(Stored data)
....
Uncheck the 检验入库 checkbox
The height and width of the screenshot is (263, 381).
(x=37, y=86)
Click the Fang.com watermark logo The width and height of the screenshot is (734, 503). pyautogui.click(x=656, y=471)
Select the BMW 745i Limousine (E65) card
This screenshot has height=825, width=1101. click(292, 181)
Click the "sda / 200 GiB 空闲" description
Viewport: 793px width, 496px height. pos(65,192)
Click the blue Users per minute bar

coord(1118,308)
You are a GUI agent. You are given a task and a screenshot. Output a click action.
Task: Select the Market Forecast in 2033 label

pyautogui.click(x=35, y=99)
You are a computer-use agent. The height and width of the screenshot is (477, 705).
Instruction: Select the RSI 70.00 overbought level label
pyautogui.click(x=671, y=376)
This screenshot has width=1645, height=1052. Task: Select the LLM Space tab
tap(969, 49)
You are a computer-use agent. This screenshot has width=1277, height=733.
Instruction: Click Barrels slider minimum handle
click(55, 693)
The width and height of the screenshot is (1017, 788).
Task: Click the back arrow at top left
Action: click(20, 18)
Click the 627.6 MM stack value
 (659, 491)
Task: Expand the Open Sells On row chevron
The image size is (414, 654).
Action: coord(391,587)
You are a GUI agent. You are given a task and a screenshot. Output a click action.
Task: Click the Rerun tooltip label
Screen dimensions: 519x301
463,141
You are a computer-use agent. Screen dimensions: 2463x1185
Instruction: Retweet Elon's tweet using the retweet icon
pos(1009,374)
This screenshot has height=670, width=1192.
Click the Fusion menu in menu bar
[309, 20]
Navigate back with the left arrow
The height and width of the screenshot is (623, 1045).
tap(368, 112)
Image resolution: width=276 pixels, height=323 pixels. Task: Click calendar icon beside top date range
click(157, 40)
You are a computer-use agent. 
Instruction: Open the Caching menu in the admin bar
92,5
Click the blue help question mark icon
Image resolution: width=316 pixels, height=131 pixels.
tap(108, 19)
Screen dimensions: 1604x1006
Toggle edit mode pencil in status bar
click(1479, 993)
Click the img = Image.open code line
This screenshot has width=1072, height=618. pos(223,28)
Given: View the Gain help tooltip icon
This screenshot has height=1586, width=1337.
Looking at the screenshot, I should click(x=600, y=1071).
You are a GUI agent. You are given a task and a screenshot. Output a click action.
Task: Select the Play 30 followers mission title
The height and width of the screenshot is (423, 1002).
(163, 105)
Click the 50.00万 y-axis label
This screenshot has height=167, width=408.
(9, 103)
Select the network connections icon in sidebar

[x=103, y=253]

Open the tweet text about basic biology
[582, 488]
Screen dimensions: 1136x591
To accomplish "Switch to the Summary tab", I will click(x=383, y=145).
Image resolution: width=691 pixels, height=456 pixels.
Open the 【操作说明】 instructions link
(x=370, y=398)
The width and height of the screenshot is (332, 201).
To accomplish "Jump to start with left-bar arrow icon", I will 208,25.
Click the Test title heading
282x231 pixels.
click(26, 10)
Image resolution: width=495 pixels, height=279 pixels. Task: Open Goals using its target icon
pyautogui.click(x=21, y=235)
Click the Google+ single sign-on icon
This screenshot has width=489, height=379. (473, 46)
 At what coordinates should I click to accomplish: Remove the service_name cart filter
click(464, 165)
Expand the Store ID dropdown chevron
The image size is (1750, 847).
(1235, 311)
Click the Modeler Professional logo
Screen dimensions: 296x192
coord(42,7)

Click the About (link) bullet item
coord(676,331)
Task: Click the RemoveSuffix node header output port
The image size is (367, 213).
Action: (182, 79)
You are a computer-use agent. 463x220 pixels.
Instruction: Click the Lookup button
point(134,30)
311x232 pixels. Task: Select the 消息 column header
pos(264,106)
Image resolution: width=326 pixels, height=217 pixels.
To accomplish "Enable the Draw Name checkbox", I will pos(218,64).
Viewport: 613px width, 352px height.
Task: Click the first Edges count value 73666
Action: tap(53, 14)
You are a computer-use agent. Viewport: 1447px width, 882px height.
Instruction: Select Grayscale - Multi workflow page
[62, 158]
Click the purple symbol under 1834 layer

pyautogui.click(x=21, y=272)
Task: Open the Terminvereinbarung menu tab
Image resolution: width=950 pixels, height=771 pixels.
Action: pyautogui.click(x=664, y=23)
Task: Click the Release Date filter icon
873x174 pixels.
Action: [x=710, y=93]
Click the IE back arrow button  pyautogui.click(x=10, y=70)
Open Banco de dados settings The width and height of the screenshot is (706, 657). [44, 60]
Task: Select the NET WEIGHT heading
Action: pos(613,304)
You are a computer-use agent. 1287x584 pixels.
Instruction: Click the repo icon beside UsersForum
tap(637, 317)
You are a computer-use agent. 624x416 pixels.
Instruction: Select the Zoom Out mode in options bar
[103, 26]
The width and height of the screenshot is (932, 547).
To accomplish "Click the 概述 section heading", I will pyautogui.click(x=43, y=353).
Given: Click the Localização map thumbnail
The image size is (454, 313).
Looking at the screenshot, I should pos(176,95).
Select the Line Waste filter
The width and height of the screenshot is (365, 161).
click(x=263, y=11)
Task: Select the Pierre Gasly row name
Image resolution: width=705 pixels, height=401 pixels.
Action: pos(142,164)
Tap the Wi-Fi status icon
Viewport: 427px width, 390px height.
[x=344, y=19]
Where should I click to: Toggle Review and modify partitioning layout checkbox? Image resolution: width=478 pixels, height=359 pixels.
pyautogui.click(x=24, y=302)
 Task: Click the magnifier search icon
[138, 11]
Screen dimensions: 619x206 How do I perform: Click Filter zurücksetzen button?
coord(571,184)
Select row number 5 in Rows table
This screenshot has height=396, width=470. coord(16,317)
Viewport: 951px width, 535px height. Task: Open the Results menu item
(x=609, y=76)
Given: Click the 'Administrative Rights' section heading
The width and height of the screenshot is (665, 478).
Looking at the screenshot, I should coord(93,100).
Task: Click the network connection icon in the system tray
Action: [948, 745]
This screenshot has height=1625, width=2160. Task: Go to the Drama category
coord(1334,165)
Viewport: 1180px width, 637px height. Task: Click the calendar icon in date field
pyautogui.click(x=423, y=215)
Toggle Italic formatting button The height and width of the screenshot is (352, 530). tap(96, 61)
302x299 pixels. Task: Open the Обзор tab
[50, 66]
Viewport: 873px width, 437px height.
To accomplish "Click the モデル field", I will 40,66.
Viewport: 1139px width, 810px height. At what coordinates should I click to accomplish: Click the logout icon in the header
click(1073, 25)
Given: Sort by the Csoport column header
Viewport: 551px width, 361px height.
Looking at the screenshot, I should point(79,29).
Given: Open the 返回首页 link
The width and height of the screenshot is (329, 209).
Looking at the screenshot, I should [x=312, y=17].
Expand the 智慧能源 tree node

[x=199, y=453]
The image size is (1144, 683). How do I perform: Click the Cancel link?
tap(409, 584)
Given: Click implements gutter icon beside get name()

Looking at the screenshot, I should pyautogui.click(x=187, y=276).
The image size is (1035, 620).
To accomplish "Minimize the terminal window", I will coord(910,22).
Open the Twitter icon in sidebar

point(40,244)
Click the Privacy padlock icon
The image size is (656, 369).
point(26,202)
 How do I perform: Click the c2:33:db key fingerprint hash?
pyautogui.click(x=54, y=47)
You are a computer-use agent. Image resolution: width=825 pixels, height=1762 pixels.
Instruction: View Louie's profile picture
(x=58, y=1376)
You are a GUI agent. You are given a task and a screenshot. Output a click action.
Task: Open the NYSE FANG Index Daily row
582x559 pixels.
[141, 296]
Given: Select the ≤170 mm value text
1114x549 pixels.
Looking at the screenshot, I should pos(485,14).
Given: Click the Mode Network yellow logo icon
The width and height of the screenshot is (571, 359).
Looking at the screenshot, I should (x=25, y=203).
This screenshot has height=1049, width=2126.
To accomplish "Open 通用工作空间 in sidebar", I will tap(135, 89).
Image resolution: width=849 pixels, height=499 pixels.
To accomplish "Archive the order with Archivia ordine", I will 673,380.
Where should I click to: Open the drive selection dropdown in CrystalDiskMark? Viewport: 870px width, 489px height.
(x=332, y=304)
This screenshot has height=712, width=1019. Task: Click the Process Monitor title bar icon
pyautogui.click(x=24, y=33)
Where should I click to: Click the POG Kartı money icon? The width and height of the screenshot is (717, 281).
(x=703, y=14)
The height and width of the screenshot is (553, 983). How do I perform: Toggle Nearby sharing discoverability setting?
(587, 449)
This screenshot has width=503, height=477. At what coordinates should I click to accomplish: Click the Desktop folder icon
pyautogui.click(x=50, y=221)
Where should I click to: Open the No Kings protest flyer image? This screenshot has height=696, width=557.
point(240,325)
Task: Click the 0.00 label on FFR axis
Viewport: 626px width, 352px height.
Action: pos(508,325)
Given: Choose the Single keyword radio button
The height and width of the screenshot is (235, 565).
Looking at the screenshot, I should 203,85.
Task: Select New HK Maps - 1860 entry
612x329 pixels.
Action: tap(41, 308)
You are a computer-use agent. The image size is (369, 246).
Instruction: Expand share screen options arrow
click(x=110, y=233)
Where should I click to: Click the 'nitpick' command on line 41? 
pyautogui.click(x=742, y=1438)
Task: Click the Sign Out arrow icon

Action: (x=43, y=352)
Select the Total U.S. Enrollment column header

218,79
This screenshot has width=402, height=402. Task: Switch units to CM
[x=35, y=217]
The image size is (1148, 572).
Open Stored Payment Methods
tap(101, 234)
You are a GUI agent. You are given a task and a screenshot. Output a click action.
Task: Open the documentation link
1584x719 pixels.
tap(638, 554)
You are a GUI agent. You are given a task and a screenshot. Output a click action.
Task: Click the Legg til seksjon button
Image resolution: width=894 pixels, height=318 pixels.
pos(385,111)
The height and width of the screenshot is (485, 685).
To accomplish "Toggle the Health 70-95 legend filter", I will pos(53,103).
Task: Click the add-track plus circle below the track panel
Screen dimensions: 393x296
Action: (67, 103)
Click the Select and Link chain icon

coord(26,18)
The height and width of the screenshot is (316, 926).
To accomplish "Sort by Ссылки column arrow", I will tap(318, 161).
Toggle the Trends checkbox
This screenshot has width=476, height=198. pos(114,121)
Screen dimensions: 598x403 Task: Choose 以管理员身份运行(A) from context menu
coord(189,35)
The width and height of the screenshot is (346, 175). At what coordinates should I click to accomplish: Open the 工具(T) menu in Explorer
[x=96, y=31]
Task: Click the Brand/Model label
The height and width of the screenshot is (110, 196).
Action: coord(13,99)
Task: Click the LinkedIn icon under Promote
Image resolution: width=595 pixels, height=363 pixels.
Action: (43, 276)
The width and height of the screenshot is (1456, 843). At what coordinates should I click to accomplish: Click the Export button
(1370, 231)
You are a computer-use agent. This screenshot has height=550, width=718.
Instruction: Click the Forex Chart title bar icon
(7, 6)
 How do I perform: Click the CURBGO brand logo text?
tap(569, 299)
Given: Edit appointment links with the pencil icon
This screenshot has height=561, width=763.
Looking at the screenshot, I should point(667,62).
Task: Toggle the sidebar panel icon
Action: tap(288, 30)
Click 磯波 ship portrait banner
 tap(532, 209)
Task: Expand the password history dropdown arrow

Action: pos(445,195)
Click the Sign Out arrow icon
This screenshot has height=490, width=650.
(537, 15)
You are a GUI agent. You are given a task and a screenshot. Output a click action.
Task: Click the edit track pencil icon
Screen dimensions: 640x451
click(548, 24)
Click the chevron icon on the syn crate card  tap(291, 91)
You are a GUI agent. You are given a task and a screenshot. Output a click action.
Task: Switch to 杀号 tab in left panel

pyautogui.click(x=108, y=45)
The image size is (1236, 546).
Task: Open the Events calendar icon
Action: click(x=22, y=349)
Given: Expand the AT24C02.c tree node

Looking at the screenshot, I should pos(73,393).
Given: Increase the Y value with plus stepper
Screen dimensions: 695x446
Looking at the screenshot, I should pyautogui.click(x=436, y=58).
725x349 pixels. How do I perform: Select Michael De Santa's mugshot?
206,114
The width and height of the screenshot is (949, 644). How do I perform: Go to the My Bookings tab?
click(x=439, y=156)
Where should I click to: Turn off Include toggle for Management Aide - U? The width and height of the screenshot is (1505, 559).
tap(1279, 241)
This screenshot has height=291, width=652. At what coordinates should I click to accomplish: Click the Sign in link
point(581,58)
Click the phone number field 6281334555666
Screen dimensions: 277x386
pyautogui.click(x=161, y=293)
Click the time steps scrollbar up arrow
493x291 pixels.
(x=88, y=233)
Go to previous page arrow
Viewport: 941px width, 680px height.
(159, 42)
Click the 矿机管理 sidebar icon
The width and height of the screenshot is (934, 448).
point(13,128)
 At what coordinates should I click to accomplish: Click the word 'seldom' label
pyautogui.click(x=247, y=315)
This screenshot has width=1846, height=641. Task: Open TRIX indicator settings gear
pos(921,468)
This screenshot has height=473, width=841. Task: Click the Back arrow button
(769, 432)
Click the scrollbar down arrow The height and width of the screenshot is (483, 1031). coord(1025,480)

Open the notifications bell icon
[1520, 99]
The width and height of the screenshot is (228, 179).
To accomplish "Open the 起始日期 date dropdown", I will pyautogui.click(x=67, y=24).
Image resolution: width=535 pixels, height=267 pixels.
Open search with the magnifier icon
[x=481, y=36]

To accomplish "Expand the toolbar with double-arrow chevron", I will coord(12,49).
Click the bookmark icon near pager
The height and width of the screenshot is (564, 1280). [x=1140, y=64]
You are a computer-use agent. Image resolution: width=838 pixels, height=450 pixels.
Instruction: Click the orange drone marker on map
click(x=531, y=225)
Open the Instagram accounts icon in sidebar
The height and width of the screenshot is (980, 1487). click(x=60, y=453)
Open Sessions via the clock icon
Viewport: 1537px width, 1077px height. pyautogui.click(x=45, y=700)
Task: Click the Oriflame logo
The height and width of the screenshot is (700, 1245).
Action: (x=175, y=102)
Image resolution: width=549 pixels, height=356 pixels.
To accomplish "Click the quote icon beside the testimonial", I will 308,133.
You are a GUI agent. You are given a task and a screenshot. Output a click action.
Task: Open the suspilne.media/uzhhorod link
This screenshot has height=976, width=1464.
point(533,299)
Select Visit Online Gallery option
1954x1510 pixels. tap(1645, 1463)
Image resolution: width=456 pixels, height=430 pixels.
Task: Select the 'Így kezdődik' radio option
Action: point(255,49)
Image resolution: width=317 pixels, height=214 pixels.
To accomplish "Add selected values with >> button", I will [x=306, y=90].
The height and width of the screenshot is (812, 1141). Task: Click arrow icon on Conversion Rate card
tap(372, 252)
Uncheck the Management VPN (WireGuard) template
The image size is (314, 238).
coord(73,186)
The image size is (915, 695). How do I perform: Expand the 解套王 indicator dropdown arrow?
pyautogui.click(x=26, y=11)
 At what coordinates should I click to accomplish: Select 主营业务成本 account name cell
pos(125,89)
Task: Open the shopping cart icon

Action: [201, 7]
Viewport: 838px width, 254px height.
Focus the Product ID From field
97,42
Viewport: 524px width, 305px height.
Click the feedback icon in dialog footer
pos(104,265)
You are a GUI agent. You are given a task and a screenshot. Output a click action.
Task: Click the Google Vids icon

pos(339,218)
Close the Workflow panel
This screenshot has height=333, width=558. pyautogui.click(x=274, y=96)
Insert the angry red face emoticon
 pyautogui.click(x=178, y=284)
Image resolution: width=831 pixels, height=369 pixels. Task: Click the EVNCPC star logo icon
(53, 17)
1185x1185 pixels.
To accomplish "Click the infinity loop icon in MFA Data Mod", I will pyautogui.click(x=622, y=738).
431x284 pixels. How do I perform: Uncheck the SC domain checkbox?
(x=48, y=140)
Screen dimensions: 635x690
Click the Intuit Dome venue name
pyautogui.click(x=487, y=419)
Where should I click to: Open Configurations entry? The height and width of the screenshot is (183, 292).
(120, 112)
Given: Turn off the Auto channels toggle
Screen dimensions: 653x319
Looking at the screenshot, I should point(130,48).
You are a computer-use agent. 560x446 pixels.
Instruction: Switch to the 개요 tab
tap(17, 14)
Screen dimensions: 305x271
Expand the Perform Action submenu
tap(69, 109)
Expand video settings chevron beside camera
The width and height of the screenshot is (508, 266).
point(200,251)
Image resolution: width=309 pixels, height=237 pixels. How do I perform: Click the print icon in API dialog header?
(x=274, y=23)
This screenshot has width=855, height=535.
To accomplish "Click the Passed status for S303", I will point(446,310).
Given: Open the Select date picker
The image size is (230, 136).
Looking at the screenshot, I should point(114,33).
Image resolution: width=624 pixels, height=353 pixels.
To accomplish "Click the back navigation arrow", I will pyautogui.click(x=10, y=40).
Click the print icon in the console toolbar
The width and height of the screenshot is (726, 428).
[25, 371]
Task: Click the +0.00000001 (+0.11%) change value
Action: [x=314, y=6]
....
**WORK INSTRUCTIONS:** Retype the entries from the line with "This screenshot has width=402, height=402." up to and including the line with "tap(638, 554)".

**SOLUTION TO THIS PROBLEM:**
This screenshot has width=402, height=402. Task: Switch units to CM
[x=35, y=217]
The image size is (1148, 572).
Open Stored Payment Methods
tap(101, 234)
You are a GUI agent. You are given a task and a screenshot. Output a click action.
Task: Open the documentation link
1584x719 pixels.
tap(638, 554)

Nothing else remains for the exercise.